**Excerpted text:**
-*-*-

Not exactly Shangri-La, but there’s something artful about the way the tobacco barns hug this bend in the Ohio River, something particularly lovely about how the dappled sun glints through the leaves of the trees and dances on the water.

I am visiting Rabbit Hash for the first time in many years, and I see it through a haze of fairy dust. Its residents are old friends who peopled my life in the 1970s and ’80s, before Rabbit Hash was recognized on the National Register of Historic Places, back when it was owned lock, stock, and barrel by native son Lowell “Louie” Scott, who built wood-burning stoves and slept on a roll away bed in the back room of the General Store.

Rabbit Hash might be little more than a memory if it weren’t for Louie, who had the presence of mind to start buying it up when the population dropped to nearly zero. And if it weren’t for the political turn it took a decade and a half ago, it might not even be on the map. Those of us who knew and loved the town always felt that it was natural that Rabbit Hash should rise like cream to the top of the churn. But it took a special election to get the ball rolling.

In 1998, civic leaders called a press conference and declared the town was going to run a dog—several dogs, in fact—for mayor, and that voters were invited to stuff the ballot box with their dough. Each vote cost a dollar, and anyone who owned a dog could buy as many votes for that dog as they could afford. Furthermore, anyone could run, even humans—though it was easy to see early on that the race would go to the dogs: affluent canine owners from all over were spending like it was going out of style.

-*-*-

**Directive:** Copy out the passage about Rabbit Hash word for word, from start to finish.

-*-*-

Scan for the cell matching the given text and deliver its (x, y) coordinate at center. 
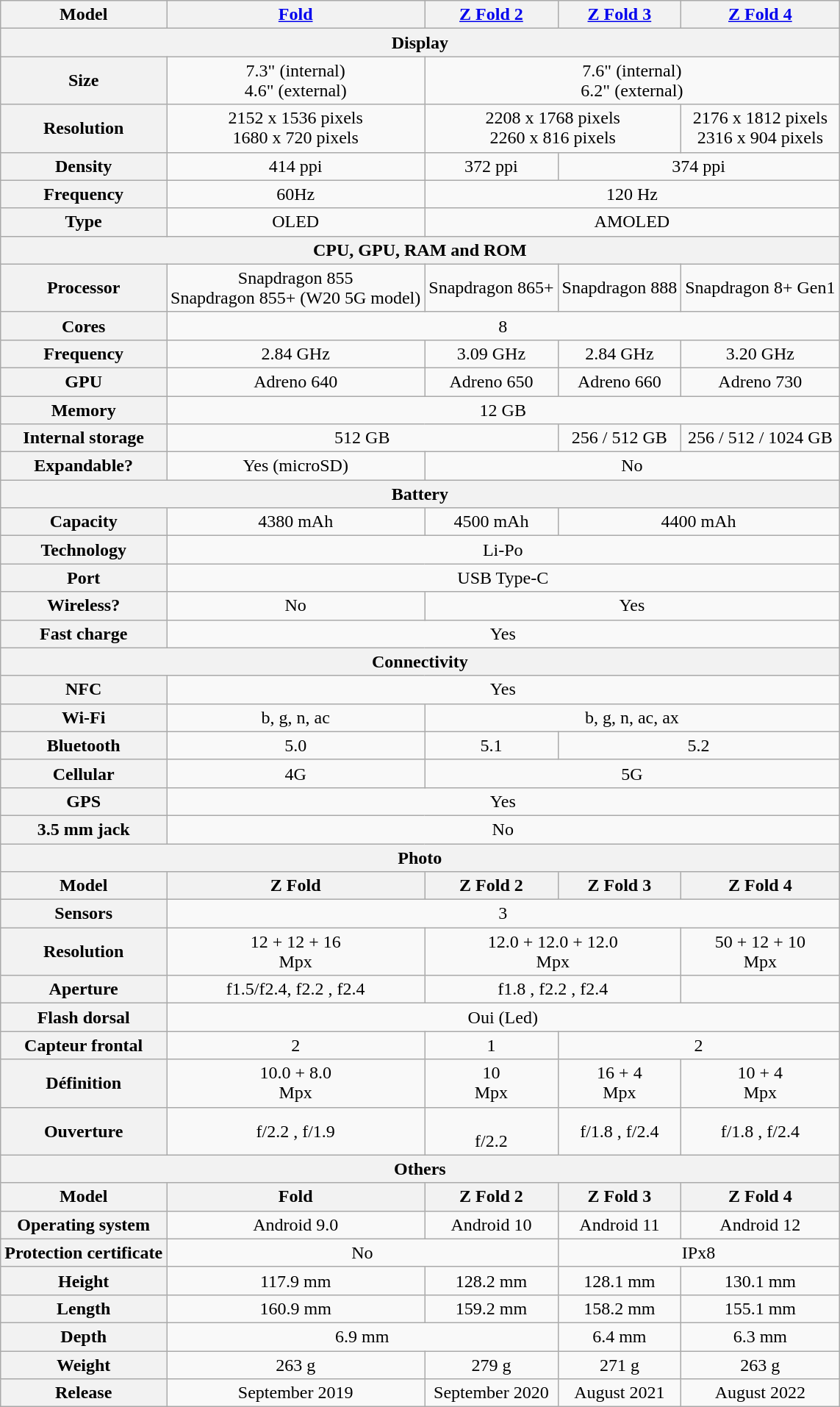
Wi-Fi (84, 717)
414 ppi (295, 166)
GPU (84, 381)
Oui (Led) (503, 1017)
5G (632, 773)
6.4 mm (620, 1336)
Others (420, 1169)
Cores (84, 326)
AMOLED (632, 222)
8 (503, 326)
Internal storage (84, 438)
2152 x 1536 pixels1680 x 720 pixels (295, 128)
Ouverture (84, 1130)
Capacity (84, 522)
6.9 mm (362, 1336)
Height (84, 1280)
Wireless? (84, 606)
Photo (420, 858)
158.2 mm (620, 1308)
5.0 (295, 745)
128.2 mm (491, 1280)
Port (84, 578)
b, g, n, ac, ax (632, 717)
Cellular (84, 773)
2176 x 1812 pixels2316 x 904 pixels (760, 128)
3.09 GHz (491, 353)
Aperture (84, 989)
120 Hz (632, 194)
f1.8 , f2.2 , f2.4 (553, 989)
Battery (420, 494)
b, g, n, ac (295, 717)
Capteur frontal (84, 1045)
f/2.2 , f/1.9 (295, 1130)
Technology (84, 550)
256 / 512 / 1024 GB (760, 438)
372 ppi (491, 166)
12.0 + 12.0 + 12.0Mpx (553, 951)
Snapdragon 888 (620, 288)
September 2020 (491, 1393)
Depth (84, 1336)
Snapdragon 865+ (491, 288)
Snapdragon 855Snapdragon 855+ (W20 5G model) (295, 288)
Z Fold (295, 886)
Définition (84, 1083)
Adreno 730 (760, 381)
10.0 + 8.0Mpx (295, 1083)
10 + 4Mpx (760, 1083)
Sensors (84, 913)
Flash dorsal (84, 1017)
2208 x 1768 pixels2260 x 816 pixels (553, 128)
IPx8 (698, 1252)
155.1 mm (760, 1308)
256 / 512 GB (620, 438)
374 ppi (698, 166)
Weight (84, 1365)
1 (491, 1045)
117.9 mm (295, 1280)
Yes (microSD) (295, 466)
Length (84, 1308)
Adreno 660 (620, 381)
3.5 mm jack (84, 829)
7.6" (internal)6.2" (external) (632, 81)
OLED (295, 222)
August 2022 (760, 1393)
3 (503, 913)
279 g (491, 1365)
Operating system (84, 1224)
60Hz (295, 194)
512 GB (362, 438)
4400 mAh (698, 522)
Android 9.0 (295, 1224)
USB Type-C (503, 578)
CPU, GPU, RAM and ROM (420, 250)
271 g (620, 1365)
6.3 mm (760, 1336)
Type (84, 222)
Size (84, 81)
Adreno 640 (295, 381)
Android 11 (620, 1224)
Protection certificate (84, 1252)
160.9 mm (295, 1308)
Display (420, 43)
Memory (84, 409)
NFC (84, 689)
Bluetooth (84, 745)
Release (84, 1393)
4500 mAh (491, 522)
August 2021 (620, 1393)
f1.5/f2.4, f2.2 , f2.4 (295, 989)
Fast charge (84, 633)
5.2 (698, 745)
Android 12 (760, 1224)
September 2019 (295, 1393)
128.1 mm (620, 1280)
130.1 mm (760, 1280)
5.1 (491, 745)
Li-Po (503, 550)
50 + 12 + 10Mpx (760, 951)
Snapdragon 8+ Gen1 (760, 288)
GPS (84, 801)
7.3" (internal)4.6" (external) (295, 81)
Connectivity (420, 661)
Processor (84, 288)
f/2.2 (491, 1130)
12 GB (503, 409)
16 + 4Mpx (620, 1083)
12 + 12 + 16Mpx (295, 951)
3.20 GHz (760, 353)
159.2 mm (491, 1308)
Android 10 (491, 1224)
10Mpx (491, 1083)
Density (84, 166)
Adreno 650 (491, 381)
4380 mAh (295, 522)
4G (295, 773)
Expandable? (84, 466)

-*-*-

**Expected output:**
Not exactly Shangri-La, but there’s something artful about the way the tobacco barns hug this bend in the Ohio River, something particularly lovely about how the dappled sun glints through the leaves of the trees and dances on the water.

I am visiting Rabbit Hash for the first time in many years, and I see it through a haze of fairy dust. Its residents are old friends who peopled my life in the 1970s and ’80s, before Rabbit Hash was recognized on the National Register of Historic Places, back when it was owned lock, stock, and barrel by native son Lowell “Louie” Scott, who built wood-burning stoves and slept on a roll away bed in the back room of the General Store.

Rabbit Hash might be little more than a memory if it weren’t for Louie, who had the presence of mind to start buying it up when the population dropped to nearly zero. And if it weren’t for the political turn it took a decade and a half ago, it might not even be on the map. Those of us who knew and loved the town always felt that it was natural that Rabbit Hash should rise like cream to the top of the churn. But it took a special election to get the ball rolling.

In 1998, civic leaders called a press conference and declared the town was going to run a dog—several dogs, in fact—for mayor, and that voters were invited to stuff the ballot box with their dough. Each vote cost a dollar, and anyone who owned a dog could buy as many votes for that dog as they could afford. Furthermore, anyone could run, even humans—though it was easy to see early on that the race would go to the dogs: affluent canine owners from all over were spending like it was going out of style.